Extract provided:
........

🔍 Code Extractor

function convert_document_to_pdf

Maturity: 67

Converts a document version from an editable format (e.g., Word) to PDF without changing the document's status, uploading the result to FileCloud and updating the version record.

File:
/tf/active/vicechatdev/document_controller_backup.py
Lines:
1280 - 1436
Complexity:
complex

Purpose

This function provides a way to generate PDF versions of controlled documents for viewing and distribution purposes. It retrieves a specific document version (or the current version if not specified), downloads the editable file from FileCloud, converts it to PDF using a document converter, uploads the PDF back to FileCloud, and updates the document version record with the PDF path. The conversion is logged in the audit trail for compliance tracking.

Source Code

def convert_document_to_pdf(
    user: DocUser,
    document_uid: str,
    version_uid: Optional[str] = None
) -> Dict[str, Any]:
    """
    Convert a document version to PDF without changing status
    
    Parameters
    ----------
    user : DocUser
        User performing the conversion
    document_uid : str
        ID of the document
    version_uid : str, optional
        ID of a specific version (default is current version)
        
    Returns
    -------
    Dict[str, Any]
        Dictionary with conversion results
    """
    try:
        # Get document instance
        document = ControlledDocument(uid=document_uid)
        if not document.uid:
            raise ResourceNotFoundError(f"Document not found: {document_uid}")
            
        # Get version
        version = None
        if version_uid:
            version = DocumentVersion(uid=version_uid)
            if not version or version.document_uid != document_uid:
                raise ResourceNotFoundError(f"Version not found: {version_uid}")
        else:
            version = document.current_version
            if not version:
                raise ResourceNotFoundError(f"No versions found for document: {document_uid}")
                
        # Check if the version has an editable file
        if not version.word_file_path:
            raise BusinessRuleError("Version has no editable document to convert")
            
        # Check if PDF already exists
        if version.pdf_file_path:
            return {
                'success': True,
                'message': 'PDF version already exists',
                'document_uid': document_uid,
                'version_uid': version.uid,
                'pdf_path': version.pdf_file_path
            }
            
        # Create a temporary directory for processing
        temp_dir = tempfile.mkdtemp()
        
        try:
            # Download the editable file - without requiring user for direct file access
            editable_file_path = version.word_file_path
            
            # Use internal file download method without permission check
            # FIX: Get the FileCloud client properly
            try:
                # Initialize FileCloud client
                filecloud_client = get_filecloud_client()

........

Supplied material:
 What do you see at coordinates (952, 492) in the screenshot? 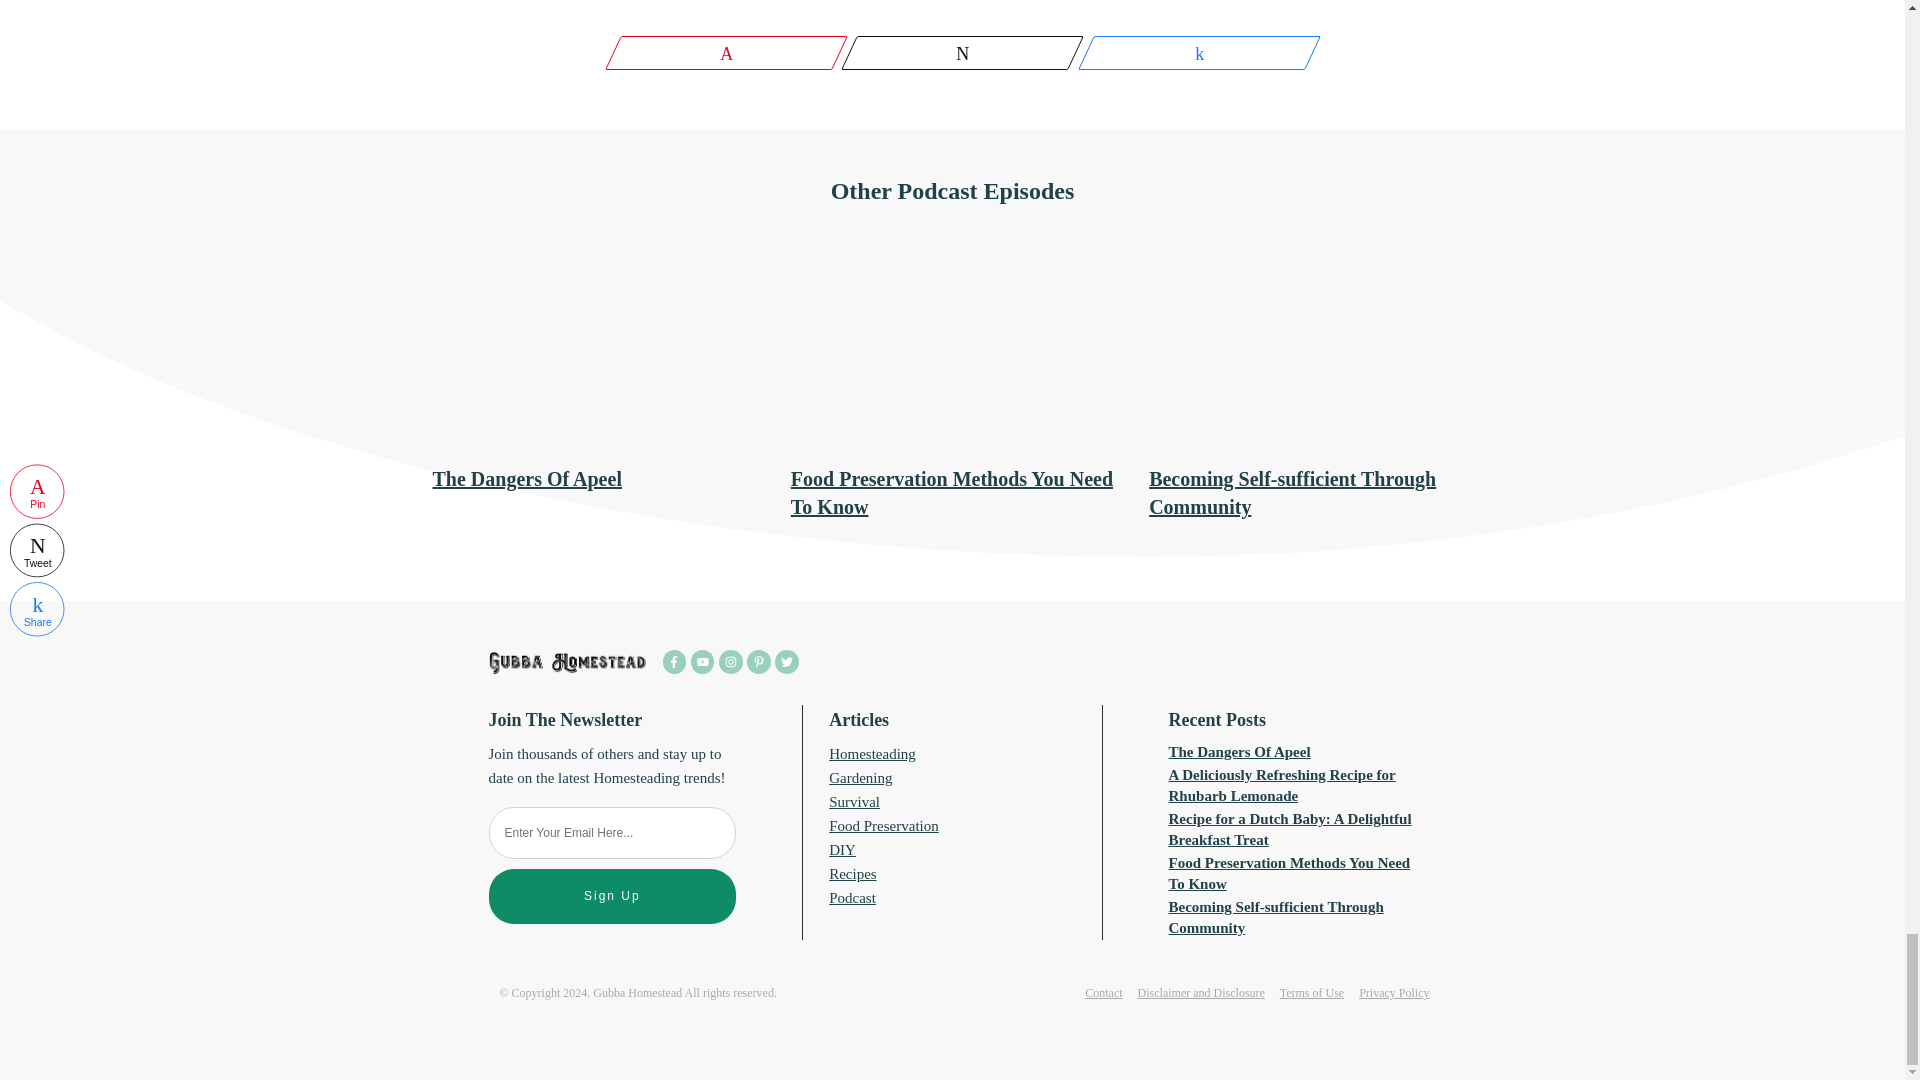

........

Directive: Continue the convert_document_to_pdf listing from the line `filecloud_client = get_filecloud_client()`, carrying the function on from that point.

Written response:
                
                # Download file content
                file_content = filecloud_client.download_file(editable_file_path)
                if not isinstance(file_content, bytes):
                    raise BusinessRuleError("Failed to download editable document")
            except Exception as download_err:
                raise BusinessRuleError(f"Failed to download editable document: {str(download_err)}")
                
            # Save to temp file
            file_ext = os.path.splitext(editable_file_path)[1]
            temp_file_path = os.path.join(temp_dir, f"document{file_ext}")
            
            with open(temp_file_path, 'wb') as f:
                f.write(file_content)
                
            # Initialize the document converter
            converter = ControlledDocumentConverter()
            
            # Convert to PDF (simple conversion without signature page or audit trail)
            output_pdf_path = os.path.join(temp_dir, "document.pdf")
            
            try:
                converter.convert_to_pdf(temp_file_path, output_pdf_path)
            except Exception as convert_err:
                raise BusinessRuleError(f"Failed to convert document to PDF: {str(convert_err)}")
                
            # Upload PDF to FileCloud
            # Calculate the FileCloud path for the PDF
            editable_dir = os.path.dirname(editable_file_path)
            pdf_filename = f"{os.path.splitext(os.path.basename(editable_file_path))[0]}.pdf"
            pdf_file_path = os.path.join(editable_dir, pdf_filename)
            
            # Upload PDF to FileCloud
            with open(output_pdf_path, 'rb') as pdf_file:
                upload_result = upload_document_to_filecloud(
                    user=user,
                    file_content=pdf_file.read(),
                    document=document_uid,
                    file_path=pdf_file_path,
                    metadata={
                        'docNumber': document.doc_number,
                        'version': version.version_number,
                        'status': document.status,
                        'convertedBy': user.username,
                        'convertedDate': datetime.now().isoformat()
                    }
                )
                
            if not upload_result.get('success', False):
                raise BusinessRuleError(f"Failed to upload PDF to FileCloud: {upload_result.get('message', 'Unknown error')}")
                
            # Update document version with PDF path
            version.pdf_file_path = pdf_file_path
            
            # Log conversion event
            audit_trail.log_document_lifecycle_event(
                event_type="DOCUMENT_CONVERTED_TO_PDF",
                user=user,
                document_uid=document_uid,
                details={
                    'version_uid': version.uid,
                    'version_number': version.version_number,
                    'pdf_path': pdf_file_path
                }
            )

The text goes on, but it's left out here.